:: Task data

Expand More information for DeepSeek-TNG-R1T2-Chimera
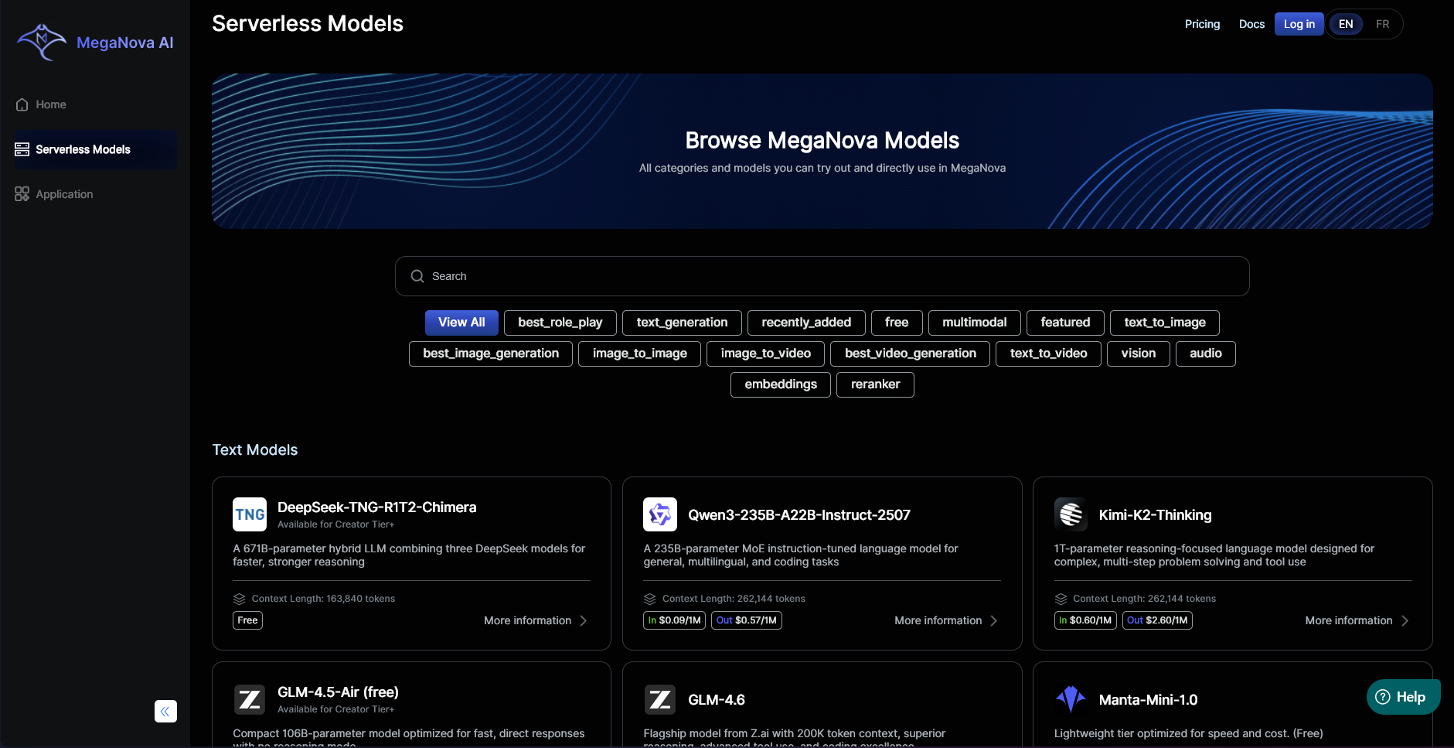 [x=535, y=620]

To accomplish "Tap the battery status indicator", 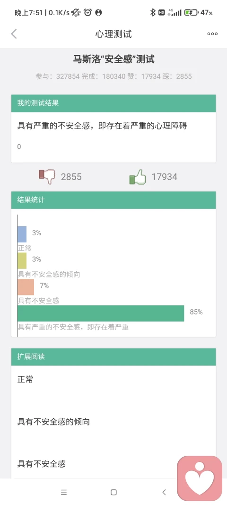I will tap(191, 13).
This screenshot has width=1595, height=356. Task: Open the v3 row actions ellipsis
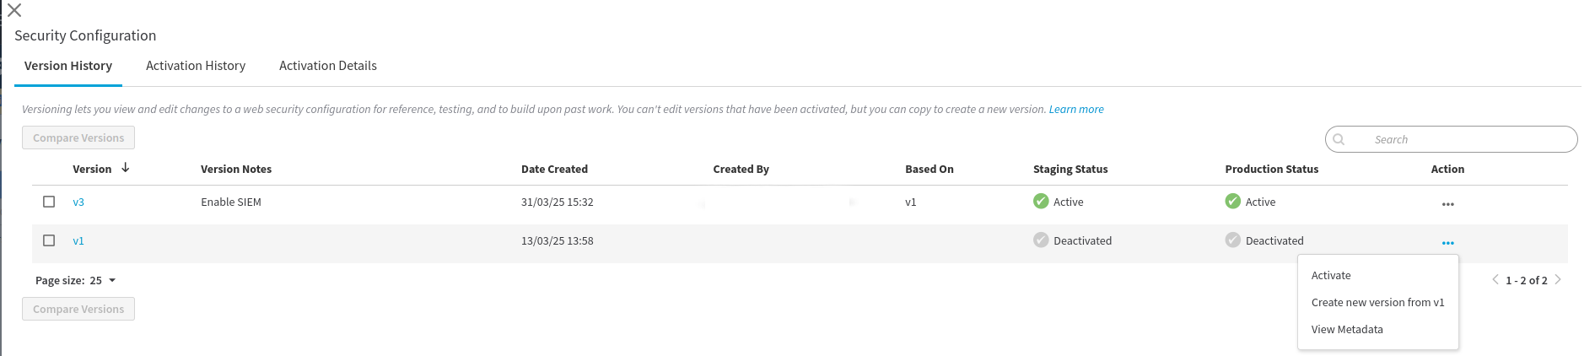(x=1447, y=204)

::::

> [What is required]: Return the lines from the one containing "This screenshot has" through the last line of the records, both included, exactly as written and with no pictures.

> [Output below]:
This screenshot has width=1595, height=356. Task: Open the v3 row actions ellipsis
(x=1447, y=204)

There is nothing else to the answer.